A robotic pneumatic system uses compressed air to create fast, strong motion for mechanisms such as grippers, launchers, lifts, and pushing cylinders. The air compressor does work on the air, raising its pressure so energy can be stored in a reservoir tank. This stored energy lets the robot deliver short bursts of high force even when the compressor is too slow to supply the flow instantly.
Understanding the compressor, reservoir, regulator, valves, and actuator helps teams build safer and more reliable robots.
Air flows from the compressor into the reservoir, where pressure rises as more air mass is packed into a fixed volume. A pressure regulator lowers and stabilizes the downstream pressure so the actuator receives a safe and useful working pressure. Solenoid valves switch airflow on and off, directing compressed air into a pneumatic cylinder to extend or retract a piston.
Gauges and safety valves are essential because compressed air stores energy and must be controlled to prevent damage or injury.
Key Facts
- Pressure is force per area: P = F/A.
- Cylinder output force is approximately F = P A, where A is piston area.
- For a round piston, area is A = pi r^2.
- At constant temperature, Boyle's law gives P1 V1 = P2 V2 for a fixed amount of gas.
- A reservoir stores pneumatic energy by holding compressed air at a pressure above atmospheric pressure.
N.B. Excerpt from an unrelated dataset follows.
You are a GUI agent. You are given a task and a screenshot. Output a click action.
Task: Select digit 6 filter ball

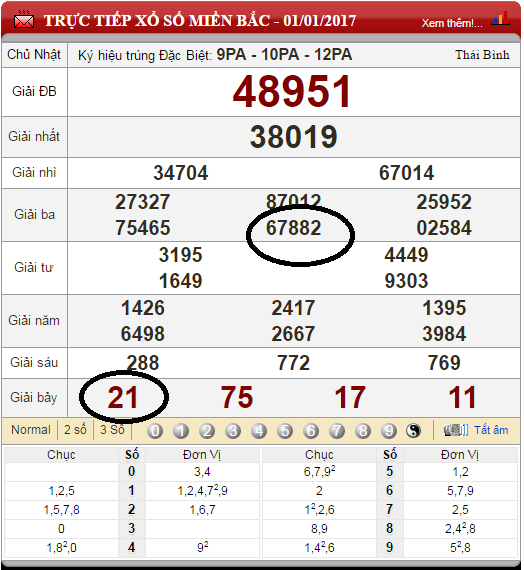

- A regulator reduces high tank pressure to a lower working pressure for valves and actuators.
Vocabulary
- Air compressor
- A device that uses mechanical work to increase the pressure of air and send it into a pneumatic system.
- Reservoir
- A tank that stores compressed air so the robot can supply large bursts of airflow when needed.
- Pressure regulator
- A control device that reduces and holds downstream air pressure at a selected value.
- Solenoid valve
- An electrically controlled valve that opens, closes, or redirects airflow in response to a control signal.
- Pneumatic actuator
- A device such as a cylinder that converts compressed air pressure into linear or rotary mechanical motion.
Common Mistakes to Avoid
- Using tank pressure as cylinder pressure is wrong because the regulator may lower the pressure before air reaches the actuator.
- Forgetting to convert piston diameter to radius is wrong because the area formula A = pi r^2 uses radius, not diameter.
- Ignoring pressure ratings is wrong because tanks, tubing, valves, and cylinders can fail if operated above their maximum safe pressure.
- Assuming the compressor alone supplies every burst is wrong because the reservoir is what provides high instantaneous airflow during short, forceful actions.
Practice Questions
- 1 A pneumatic cylinder has a piston radius of 1.5 cm and receives regulated air at 400 kPa. What is the ideal pushing force in newtons? Use A = pi r^2 and F = P A.
- 2 A reservoir holds 2.0 L of air at 600 kPa absolute pressure. If the air expands isothermally to 300 kPa absolute pressure, what volume would it occupy? Use P1 V1 = P2 V2.
- 3 A robot has a compressor, reservoir, regulator, gauge, solenoid valve, and cylinder. Explain why the pressure gauge before the regulator can read higher than the pressure available to the cylinder.